A backend for machine learning-related feature extraction and storing

pip install krakenous==0.3



Krakenous is a Python "backend" for machine-learning tasks. It provides various storage options (currently, SQLite as a backend is implemented), and a lot of helper methods/functions. Designed to help with Kaggle competitions.


Because time spent on organizing data loading/storage can be spent doing more interesting things (like writing complex functions to classificate squids based on hi-res photos of their tentacle-thingies). You write the data/feature-extracting functions, Krakenous takes care of writing them to disk.

Why "Krakenous"? Krakens are awesome, and "krakenous" would make one hell of an adjective.

What can it do?

Store data. Extract features and store them (you'll have to write the extractor function yourself). You can call do something like:

mydataset.extract_feature_simple(some_data_feature_extractor_function, ('filename', ))

and it will extract and store the feature for the whole dataset. It comes with helper functions to build base datasets from CSV files, files in folders (for example - images in folders), convert things into numpy arrays. You can work as a team, too - Krakenous supports basic merging of different datasets (Alice extracts some of the features, Bob extracts some other features, they combine their datasets and save time).

It is modular - you can plug in your own serializers, functions to create the initial dataset (search for files in folders, parse CSV, whatever you need). Even writing your own backend is not that hard (probably).

What will it be able to do?

Support more backend types, export to CSV.


v0.3 (Squishable Squid Eyeball)

v0.3 (08.01.2015) Added some additional methods, major cleanup in the DataSet class. Shelve has been deprecated as a backend, only SQLite support for now. The yield_data_records method now utilizes WHERE clauses in the backend and so should work faster. Fixed error when attempting to deserialize a non-existent record (serializer fails on None), this should help work with Null values (probably, not tested yet).

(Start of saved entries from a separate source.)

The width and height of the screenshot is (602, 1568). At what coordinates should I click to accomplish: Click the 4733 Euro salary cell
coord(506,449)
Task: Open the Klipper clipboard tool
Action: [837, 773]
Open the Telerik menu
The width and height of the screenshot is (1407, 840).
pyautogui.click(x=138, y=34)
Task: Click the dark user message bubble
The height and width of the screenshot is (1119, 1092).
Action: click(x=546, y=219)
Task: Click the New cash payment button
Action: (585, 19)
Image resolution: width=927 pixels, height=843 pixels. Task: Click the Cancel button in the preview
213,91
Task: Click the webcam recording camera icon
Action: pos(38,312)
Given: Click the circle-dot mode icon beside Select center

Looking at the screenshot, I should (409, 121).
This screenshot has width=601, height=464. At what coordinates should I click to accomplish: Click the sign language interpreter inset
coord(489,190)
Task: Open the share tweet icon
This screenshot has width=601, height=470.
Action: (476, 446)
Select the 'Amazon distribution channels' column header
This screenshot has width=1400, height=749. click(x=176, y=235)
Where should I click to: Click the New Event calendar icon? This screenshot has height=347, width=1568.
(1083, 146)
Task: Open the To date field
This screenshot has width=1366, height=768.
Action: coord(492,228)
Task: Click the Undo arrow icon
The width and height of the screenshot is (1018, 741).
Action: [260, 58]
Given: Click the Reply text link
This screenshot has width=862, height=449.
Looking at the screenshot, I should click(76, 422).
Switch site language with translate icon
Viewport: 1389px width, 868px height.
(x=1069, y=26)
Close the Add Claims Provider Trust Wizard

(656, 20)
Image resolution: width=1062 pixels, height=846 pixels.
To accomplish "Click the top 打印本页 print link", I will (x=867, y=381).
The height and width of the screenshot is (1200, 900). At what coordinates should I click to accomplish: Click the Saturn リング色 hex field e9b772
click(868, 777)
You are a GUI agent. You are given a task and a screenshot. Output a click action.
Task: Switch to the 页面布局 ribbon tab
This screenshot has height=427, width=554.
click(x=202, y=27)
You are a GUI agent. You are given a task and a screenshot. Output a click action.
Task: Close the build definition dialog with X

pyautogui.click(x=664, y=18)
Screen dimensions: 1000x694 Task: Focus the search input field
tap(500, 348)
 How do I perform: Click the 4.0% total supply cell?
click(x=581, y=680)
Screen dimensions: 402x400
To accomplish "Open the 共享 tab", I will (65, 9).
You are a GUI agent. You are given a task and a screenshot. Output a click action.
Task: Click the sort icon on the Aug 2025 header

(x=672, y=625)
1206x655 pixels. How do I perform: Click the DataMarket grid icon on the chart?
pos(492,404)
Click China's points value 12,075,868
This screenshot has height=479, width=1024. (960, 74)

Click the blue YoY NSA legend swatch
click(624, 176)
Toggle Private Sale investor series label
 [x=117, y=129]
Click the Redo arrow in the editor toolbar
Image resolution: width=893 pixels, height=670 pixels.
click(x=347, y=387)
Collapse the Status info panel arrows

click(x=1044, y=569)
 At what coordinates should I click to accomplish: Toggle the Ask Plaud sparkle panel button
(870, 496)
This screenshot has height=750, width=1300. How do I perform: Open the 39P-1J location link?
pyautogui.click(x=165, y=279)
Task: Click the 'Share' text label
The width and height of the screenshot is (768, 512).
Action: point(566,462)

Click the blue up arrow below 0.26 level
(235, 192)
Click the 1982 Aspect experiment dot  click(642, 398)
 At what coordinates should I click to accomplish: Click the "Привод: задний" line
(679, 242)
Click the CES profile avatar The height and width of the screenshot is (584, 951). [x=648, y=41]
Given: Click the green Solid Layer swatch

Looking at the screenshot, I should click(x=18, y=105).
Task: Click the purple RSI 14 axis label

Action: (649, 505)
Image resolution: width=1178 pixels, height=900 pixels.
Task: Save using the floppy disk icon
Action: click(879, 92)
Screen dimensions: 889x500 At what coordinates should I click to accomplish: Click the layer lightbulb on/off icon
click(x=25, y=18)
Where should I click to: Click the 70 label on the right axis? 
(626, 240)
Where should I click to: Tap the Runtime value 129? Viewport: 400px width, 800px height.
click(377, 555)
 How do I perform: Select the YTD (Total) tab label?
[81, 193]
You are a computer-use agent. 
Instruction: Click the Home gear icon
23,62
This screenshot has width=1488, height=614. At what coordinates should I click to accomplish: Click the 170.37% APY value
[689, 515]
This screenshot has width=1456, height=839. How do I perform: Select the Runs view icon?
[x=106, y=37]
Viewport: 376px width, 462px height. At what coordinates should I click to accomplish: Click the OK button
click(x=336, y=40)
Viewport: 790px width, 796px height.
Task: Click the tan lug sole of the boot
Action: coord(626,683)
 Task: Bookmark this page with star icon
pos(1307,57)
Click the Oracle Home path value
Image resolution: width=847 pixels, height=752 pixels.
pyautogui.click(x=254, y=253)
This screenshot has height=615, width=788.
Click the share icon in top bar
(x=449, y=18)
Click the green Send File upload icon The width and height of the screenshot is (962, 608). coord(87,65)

v0.2 (Charismatic Octopii)

v0.2.1 (06.01.2015) Fixed imports and renamed source folder

v0.2 (05.01.2015) The first more-or-less stable version. No docstrings yet. Serialization / deserialization support, probably more-or-less stable function signatures and some working pre-rolled functions are in place.

v0.1 (Tentacleous Chaos)

This was a development version - with everything-breaking changes pushed daily (hourly, even). Writing a specific changelog of things that have changed between v0.1 and v0.2 would be about as much use as documenting pure primordial chaos. Sorry.